(Your assignment):
Exactly as given, repeat all of the entries.
──────── Records for the exercise ────────
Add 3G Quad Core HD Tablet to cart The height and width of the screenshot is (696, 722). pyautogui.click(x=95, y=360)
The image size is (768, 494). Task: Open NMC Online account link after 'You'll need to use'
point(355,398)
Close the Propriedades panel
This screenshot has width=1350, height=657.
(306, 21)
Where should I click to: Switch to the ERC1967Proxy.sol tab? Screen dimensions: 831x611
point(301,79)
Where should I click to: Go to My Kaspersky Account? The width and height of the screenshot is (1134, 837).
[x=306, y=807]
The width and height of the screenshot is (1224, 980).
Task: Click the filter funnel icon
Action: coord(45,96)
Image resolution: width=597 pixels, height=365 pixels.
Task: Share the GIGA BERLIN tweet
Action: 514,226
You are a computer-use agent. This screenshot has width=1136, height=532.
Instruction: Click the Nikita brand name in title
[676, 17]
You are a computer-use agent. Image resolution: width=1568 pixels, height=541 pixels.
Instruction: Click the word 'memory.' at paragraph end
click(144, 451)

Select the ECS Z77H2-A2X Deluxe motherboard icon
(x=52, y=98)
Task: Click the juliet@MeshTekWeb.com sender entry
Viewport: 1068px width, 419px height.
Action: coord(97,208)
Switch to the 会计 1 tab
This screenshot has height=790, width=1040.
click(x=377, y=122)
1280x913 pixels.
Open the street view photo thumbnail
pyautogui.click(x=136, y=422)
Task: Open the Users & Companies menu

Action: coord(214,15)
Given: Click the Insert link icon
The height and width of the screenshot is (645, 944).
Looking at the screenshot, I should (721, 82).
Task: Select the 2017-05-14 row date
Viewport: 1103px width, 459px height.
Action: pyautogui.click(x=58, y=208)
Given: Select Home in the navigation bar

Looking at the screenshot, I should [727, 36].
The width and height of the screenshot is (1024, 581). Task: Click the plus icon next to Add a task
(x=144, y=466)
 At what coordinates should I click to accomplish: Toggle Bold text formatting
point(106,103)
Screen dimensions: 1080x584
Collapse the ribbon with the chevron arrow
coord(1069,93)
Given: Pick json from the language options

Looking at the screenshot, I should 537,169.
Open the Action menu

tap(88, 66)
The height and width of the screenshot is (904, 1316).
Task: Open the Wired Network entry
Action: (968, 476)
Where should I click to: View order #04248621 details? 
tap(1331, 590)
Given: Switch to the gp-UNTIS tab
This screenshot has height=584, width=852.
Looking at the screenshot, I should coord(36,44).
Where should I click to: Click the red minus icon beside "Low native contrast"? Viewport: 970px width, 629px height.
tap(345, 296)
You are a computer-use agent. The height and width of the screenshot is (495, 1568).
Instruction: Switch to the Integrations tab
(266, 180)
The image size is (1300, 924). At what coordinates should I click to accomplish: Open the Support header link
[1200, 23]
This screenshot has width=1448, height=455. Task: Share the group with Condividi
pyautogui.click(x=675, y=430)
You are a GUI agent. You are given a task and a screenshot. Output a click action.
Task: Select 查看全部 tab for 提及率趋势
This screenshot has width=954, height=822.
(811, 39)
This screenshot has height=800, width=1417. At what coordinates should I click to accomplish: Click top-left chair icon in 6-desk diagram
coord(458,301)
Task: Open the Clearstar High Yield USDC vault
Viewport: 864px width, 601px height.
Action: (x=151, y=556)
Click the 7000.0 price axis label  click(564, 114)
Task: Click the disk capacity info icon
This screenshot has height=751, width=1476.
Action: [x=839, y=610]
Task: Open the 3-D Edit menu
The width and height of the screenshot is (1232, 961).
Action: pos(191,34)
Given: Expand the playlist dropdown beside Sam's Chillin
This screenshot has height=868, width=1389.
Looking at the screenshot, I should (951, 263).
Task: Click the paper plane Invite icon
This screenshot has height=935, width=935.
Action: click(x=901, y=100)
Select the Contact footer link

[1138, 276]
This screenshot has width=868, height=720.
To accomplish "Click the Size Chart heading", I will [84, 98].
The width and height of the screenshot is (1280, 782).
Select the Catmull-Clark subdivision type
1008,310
────────
(Task response):
Add 3G Quad Core HD Tablet to cart The height and width of the screenshot is (696, 722). pyautogui.click(x=95, y=360)
The image size is (768, 494). Task: Open NMC Online account link after 'You'll need to use'
point(355,398)
Close the Propriedades panel
This screenshot has width=1350, height=657.
(306, 21)
Where should I click to: Switch to the ERC1967Proxy.sol tab? Screen dimensions: 831x611
point(301,79)
Where should I click to: Go to My Kaspersky Account? The width and height of the screenshot is (1134, 837).
[x=306, y=807]
The width and height of the screenshot is (1224, 980).
Task: Click the filter funnel icon
Action: coord(45,96)
Image resolution: width=597 pixels, height=365 pixels.
Task: Share the GIGA BERLIN tweet
Action: 514,226
You are a computer-use agent. This screenshot has width=1136, height=532.
Instruction: Click the Nikita brand name in title
[676, 17]
You are a computer-use agent. Image resolution: width=1568 pixels, height=541 pixels.
Instruction: Click the word 'memory.' at paragraph end
click(144, 451)

Select the ECS Z77H2-A2X Deluxe motherboard icon
(x=52, y=98)
Task: Click the juliet@MeshTekWeb.com sender entry
Viewport: 1068px width, 419px height.
Action: coord(97,208)
Switch to the 会计 1 tab
This screenshot has height=790, width=1040.
click(x=377, y=122)
1280x913 pixels.
Open the street view photo thumbnail
pyautogui.click(x=136, y=422)
Task: Open the Users & Companies menu

Action: coord(214,15)
Given: Click the Insert link icon
The height and width of the screenshot is (645, 944).
Looking at the screenshot, I should (721, 82).
Task: Select the 2017-05-14 row date
Viewport: 1103px width, 459px height.
Action: pyautogui.click(x=58, y=208)
Given: Select Home in the navigation bar

Looking at the screenshot, I should [727, 36].
The width and height of the screenshot is (1024, 581). Task: Click the plus icon next to Add a task
(x=144, y=466)
 At what coordinates should I click to accomplish: Toggle Bold text formatting
point(106,103)
Screen dimensions: 1080x584
Collapse the ribbon with the chevron arrow
coord(1069,93)
Given: Pick json from the language options

Looking at the screenshot, I should 537,169.
Open the Action menu

tap(88, 66)
The height and width of the screenshot is (904, 1316).
Task: Open the Wired Network entry
Action: (968, 476)
Where should I click to: View order #04248621 details? 
tap(1331, 590)
Given: Switch to the gp-UNTIS tab
This screenshot has height=584, width=852.
Looking at the screenshot, I should coord(36,44).
Where should I click to: Click the red minus icon beside "Low native contrast"? Viewport: 970px width, 629px height.
tap(345, 296)
You are a computer-use agent. The height and width of the screenshot is (495, 1568).
Instruction: Switch to the Integrations tab
(266, 180)
The image size is (1300, 924). At what coordinates should I click to accomplish: Open the Support header link
[1200, 23]
This screenshot has width=1448, height=455. Task: Share the group with Condividi
pyautogui.click(x=675, y=430)
You are a GUI agent. You are given a task and a screenshot. Output a click action.
Task: Select 查看全部 tab for 提及率趋势
This screenshot has width=954, height=822.
(811, 39)
This screenshot has height=800, width=1417. At what coordinates should I click to accomplish: Click top-left chair icon in 6-desk diagram
coord(458,301)
Task: Open the Clearstar High Yield USDC vault
Viewport: 864px width, 601px height.
Action: (x=151, y=556)
Click the 7000.0 price axis label  click(564, 114)
Task: Click the disk capacity info icon
This screenshot has height=751, width=1476.
Action: [x=839, y=610]
Task: Open the 3-D Edit menu
The width and height of the screenshot is (1232, 961).
Action: pos(191,34)
Given: Expand the playlist dropdown beside Sam's Chillin
This screenshot has height=868, width=1389.
Looking at the screenshot, I should (951, 263).
Task: Click the paper plane Invite icon
This screenshot has height=935, width=935.
Action: click(x=901, y=100)
Select the Contact footer link

[1138, 276]
This screenshot has width=868, height=720.
To accomplish "Click the Size Chart heading", I will [84, 98].
The width and height of the screenshot is (1280, 782).
Select the Catmull-Clark subdivision type
1008,310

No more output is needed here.